§ Directions for this task
Format every line of the records below as a two-column Markdown table, with the row number under Row and the line under Content. Skip blank lines.

§ Material for this task

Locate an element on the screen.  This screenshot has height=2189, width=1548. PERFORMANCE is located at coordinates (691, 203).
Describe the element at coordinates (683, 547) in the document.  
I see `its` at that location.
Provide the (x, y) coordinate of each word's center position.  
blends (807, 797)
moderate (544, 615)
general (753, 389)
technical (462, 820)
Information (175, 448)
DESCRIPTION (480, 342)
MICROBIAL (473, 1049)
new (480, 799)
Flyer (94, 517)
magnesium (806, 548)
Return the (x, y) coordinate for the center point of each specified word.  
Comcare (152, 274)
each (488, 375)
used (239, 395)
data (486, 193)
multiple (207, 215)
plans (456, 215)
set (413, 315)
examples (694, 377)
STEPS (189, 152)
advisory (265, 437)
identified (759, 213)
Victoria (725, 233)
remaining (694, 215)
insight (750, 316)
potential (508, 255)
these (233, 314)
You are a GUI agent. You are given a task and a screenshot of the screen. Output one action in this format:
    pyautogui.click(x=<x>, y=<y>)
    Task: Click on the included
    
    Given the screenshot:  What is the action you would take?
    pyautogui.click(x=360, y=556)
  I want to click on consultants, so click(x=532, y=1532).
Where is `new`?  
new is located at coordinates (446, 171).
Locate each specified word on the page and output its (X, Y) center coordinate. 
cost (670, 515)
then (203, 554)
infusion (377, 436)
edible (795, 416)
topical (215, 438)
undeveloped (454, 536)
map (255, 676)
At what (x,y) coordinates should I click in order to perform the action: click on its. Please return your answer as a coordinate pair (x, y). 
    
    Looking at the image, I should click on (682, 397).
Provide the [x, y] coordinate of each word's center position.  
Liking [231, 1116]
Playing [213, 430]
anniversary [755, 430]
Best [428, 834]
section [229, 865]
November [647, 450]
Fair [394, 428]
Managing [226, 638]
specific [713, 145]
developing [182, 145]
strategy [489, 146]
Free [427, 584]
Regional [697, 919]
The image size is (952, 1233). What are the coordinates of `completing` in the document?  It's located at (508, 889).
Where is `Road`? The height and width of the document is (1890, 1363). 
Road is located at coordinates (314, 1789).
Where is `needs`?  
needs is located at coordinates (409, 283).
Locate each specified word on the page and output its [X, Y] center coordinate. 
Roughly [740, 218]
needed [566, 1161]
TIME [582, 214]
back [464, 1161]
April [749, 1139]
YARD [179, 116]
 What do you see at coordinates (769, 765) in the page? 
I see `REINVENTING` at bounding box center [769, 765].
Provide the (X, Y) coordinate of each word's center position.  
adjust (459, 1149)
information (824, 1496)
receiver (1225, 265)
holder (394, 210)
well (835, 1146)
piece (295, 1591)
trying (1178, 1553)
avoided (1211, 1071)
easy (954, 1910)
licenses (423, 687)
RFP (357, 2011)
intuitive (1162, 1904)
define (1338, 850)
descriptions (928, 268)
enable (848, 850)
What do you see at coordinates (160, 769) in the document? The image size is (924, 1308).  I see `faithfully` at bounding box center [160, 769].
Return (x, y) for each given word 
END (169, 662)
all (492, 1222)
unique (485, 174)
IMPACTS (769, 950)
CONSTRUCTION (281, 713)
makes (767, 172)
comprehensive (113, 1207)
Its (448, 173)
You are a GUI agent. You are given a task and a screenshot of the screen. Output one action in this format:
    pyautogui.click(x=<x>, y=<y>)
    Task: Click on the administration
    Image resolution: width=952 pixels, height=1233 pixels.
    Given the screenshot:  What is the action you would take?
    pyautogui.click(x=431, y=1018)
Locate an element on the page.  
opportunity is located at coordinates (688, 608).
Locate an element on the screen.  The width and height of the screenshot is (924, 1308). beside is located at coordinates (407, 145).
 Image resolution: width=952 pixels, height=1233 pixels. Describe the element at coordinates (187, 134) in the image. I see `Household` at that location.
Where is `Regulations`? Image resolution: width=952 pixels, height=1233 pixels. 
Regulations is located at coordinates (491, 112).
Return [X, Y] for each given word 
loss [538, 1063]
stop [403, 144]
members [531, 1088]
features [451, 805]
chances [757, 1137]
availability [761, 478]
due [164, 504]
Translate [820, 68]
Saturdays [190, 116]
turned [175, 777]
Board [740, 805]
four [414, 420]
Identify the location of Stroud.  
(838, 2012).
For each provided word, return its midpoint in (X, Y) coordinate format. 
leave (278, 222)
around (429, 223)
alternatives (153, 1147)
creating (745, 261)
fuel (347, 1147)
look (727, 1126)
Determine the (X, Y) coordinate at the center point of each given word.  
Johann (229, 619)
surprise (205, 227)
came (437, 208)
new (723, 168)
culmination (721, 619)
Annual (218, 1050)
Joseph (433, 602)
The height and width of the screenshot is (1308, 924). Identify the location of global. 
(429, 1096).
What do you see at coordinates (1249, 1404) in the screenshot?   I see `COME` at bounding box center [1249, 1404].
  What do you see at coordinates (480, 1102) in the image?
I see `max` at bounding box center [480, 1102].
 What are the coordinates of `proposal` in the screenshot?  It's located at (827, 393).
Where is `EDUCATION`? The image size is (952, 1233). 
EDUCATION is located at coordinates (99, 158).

§ Answer below
| Row | Content |
|---|---|
| 1 | Locate an element on the screen.  This screenshot has height=2189, width=1548. PERFORMANCE is located at coordinates (691, 203). |
| 2 | Describe the element at coordinates (683, 547) in the document.   |
| 3 | I see `its` at that location. |
| 4 | Provide the (x, y) coordinate of each word's center position.   |
| 5 | blends (807, 797) |
| 6 | moderate (544, 615) |
| 7 | general (753, 389) |
| 8 | technical (462, 820) |
| 9 | Information (175, 448) |
| 10 | DESCRIPTION (480, 342) |
| 11 | MICROBIAL (473, 1049) |
| 12 | new (480, 799) |
| 13 | Flyer (94, 517) |
| 14 | magnesium (806, 548) |
| 15 | Return the (x, y) coordinate for the center point of each specified word.   |
| 16 | Comcare (152, 274) |
| 17 | each (488, 375) |
| 18 | used (239, 395) |
| 19 | data (486, 193) |
| 20 | multiple (207, 215) |
| 21 | plans (456, 215) |
| 22 | set (413, 315) |
| 23 | examples (694, 377) |
| 24 | STEPS (189, 152) |
| 25 | advisory (265, 437) |
| 26 | identified (759, 213) |
| 27 | Victoria (725, 233) |
| 28 | remaining (694, 215) |
| 29 | insight (750, 316) |
| 30 | potential (508, 255) |
| 31 | these (233, 314) |
| 32 | You are a GUI agent. You are given a task and a screenshot of the screen. Output one action in this format: |
| 33 |     pyautogui.click(x=<x>, y=<y>) |
| 34 |     Task: Click on the included |
| 35 |     Given the screenshot:  What is the action you would take? |
| 36 |     pyautogui.click(x=360, y=556) |
| 37 |   I want to click on consultants, so click(x=532, y=1532). |
| 38 | Where is `new`?   |
| 39 | new is located at coordinates (446, 171). |
| 40 | Locate each specified word on the page and output its (X, Y) center coordinate.  |
| 41 | cost (670, 515) |
| 42 | then (203, 554) |
| 43 | infusion (377, 436) |
| 44 | edible (795, 416) |
| 45 | topical (215, 438) |
| 46 | undeveloped (454, 536) |
| 47 | map (255, 676) |
| 48 | At what (x,y) coordinates should I click in order to perform the action: click on its. Please return your answer as a coordinate pair (x, y).  |
| 49 |     Looking at the image, I should click on (682, 397). |
| 50 | Provide the [x, y] coordinate of each word's center position.   |
| 51 | Liking [231, 1116] |
| 52 | Playing [213, 430] |
| 53 | anniversary [755, 430] |
| 54 | Best [428, 834] |
| 55 | section [229, 865] |
| 56 | November [647, 450] |
| 57 | Fair [394, 428] |
| 58 | Managing [226, 638] |
| 59 | specific [713, 145] |
| 60 | developing [182, 145] |
| 61 | strategy [489, 146] |
| 62 | Free [427, 584] |
| 63 | Regional [697, 919] |
| 64 | The image size is (952, 1233). What are the coordinates of `completing` in the document?  It's located at (508, 889). |
| 65 | Where is `Road`? The height and width of the document is (1890, 1363).  |
| 66 | Road is located at coordinates (314, 1789). |
| 67 | Where is `needs`?   |
| 68 | needs is located at coordinates (409, 283). |
| 69 | Locate each specified word on the page and output its [X, Y] center coordinate.  |
| 70 | Roughly [740, 218] |
| 71 | needed [566, 1161] |
| 72 | TIME [582, 214] |
| 73 | back [464, 1161] |
| 74 | April [749, 1139] |
| 75 | YARD [179, 116] |
| 76 |  What do you see at coordinates (769, 765) in the page?  |
| 77 | I see `REINVENTING` at bounding box center [769, 765]. |
| 78 | Provide the (X, Y) coordinate of each word's center position.   |
| 79 | adjust (459, 1149) |
| 80 | information (824, 1496) |
| 81 | receiver (1225, 265) |
| 82 | holder (394, 210) |
| 83 | well (835, 1146) |
| 84 | piece (295, 1591) |
| 85 | trying (1178, 1553) |
| 86 | avoided (1211, 1071) |
| 87 | easy (954, 1910) |
| 88 | licenses (423, 687) |
| 89 | RFP (357, 2011) |
| 90 | intuitive (1162, 1904) |
| 91 | define (1338, 850) |
| 92 | descriptions (928, 268) |
| 93 | enable (848, 850) |
| 94 | What do you see at coordinates (160, 769) in the document? The image size is (924, 1308).  I see `faithfully` at bounding box center [160, 769]. |
| 95 | Return (x, y) for each given word  |
| 96 | END (169, 662) |
| 97 | all (492, 1222) |
| 98 | unique (485, 174) |
| 99 | IMPACTS (769, 950) |
| 100 | CONSTRUCTION (281, 713) |
| 101 | makes (767, 172) |
| 102 | comprehensive (113, 1207) |
| 103 | Its (448, 173) |
| 104 | You are a GUI agent. You are given a task and a screenshot of the screen. Output one action in this format: |
| 105 |     pyautogui.click(x=<x>, y=<y>) |
| 106 |     Task: Click on the administration |
| 107 |     Image resolution: width=952 pixels, height=1233 pixels. |
| 108 |     Given the screenshot:  What is the action you would take? |
| 109 |     pyautogui.click(x=431, y=1018) |
| 110 | Locate an element on the page.   |
| 111 | opportunity is located at coordinates (688, 608). |
| 112 | Locate an element on the screen.  The width and height of the screenshot is (924, 1308). beside is located at coordinates (407, 145). |
| 113 |  Image resolution: width=952 pixels, height=1233 pixels. Describe the element at coordinates (187, 134) in the image. I see `Household` at that location. |
| 114 | Where is `Regulations`? Image resolution: width=952 pixels, height=1233 pixels.  |
| 115 | Regulations is located at coordinates (491, 112). |
| 116 | Return [X, Y] for each given word  |
| 117 | loss [538, 1063] |
| 118 | stop [403, 144] |
| 119 | members [531, 1088] |
| 120 | features [451, 805] |
| 121 | chances [757, 1137] |
| 122 | availability [761, 478] |
| 123 | due [164, 504] |
| 124 | Translate [820, 68] |
| 125 | Saturdays [190, 116] |
| 126 | turned [175, 777] |
| 127 | Board [740, 805] |
| 128 | four [414, 420] |
| 129 | Identify the location of Stroud.   |
| 130 | (838, 2012). |
| 131 | For each provided word, return its midpoint in (X, Y) coordinate format.  |
| 132 | leave (278, 222) |
| 133 | around (429, 223) |
| 134 | alternatives (153, 1147) |
| 135 | creating (745, 261) |
| 136 | fuel (347, 1147) |
| 137 | look (727, 1126) |
| 138 | Determine the (X, Y) coordinate at the center point of each given word.   |
| 139 | Johann (229, 619) |
| 140 | surprise (205, 227) |
| 141 | came (437, 208) |
| 142 | new (723, 168) |
| 143 | culmination (721, 619) |
| 144 | Annual (218, 1050) |
| 145 | Joseph (433, 602) |
| 146 | The height and width of the screenshot is (1308, 924). Identify the location of global.  |
| 147 | (429, 1096). |
| 148 | What do you see at coordinates (1249, 1404) in the screenshot?   I see `COME` at bounding box center [1249, 1404]. |
| 149 |   What do you see at coordinates (480, 1102) in the image? |
| 150 | I see `max` at bounding box center [480, 1102]. |
| 151 |  What are the coordinates of `proposal` in the screenshot?  It's located at (827, 393). |
| 152 | Where is `EDUCATION`? The image size is (952, 1233).  |
| 153 | EDUCATION is located at coordinates (99, 158). |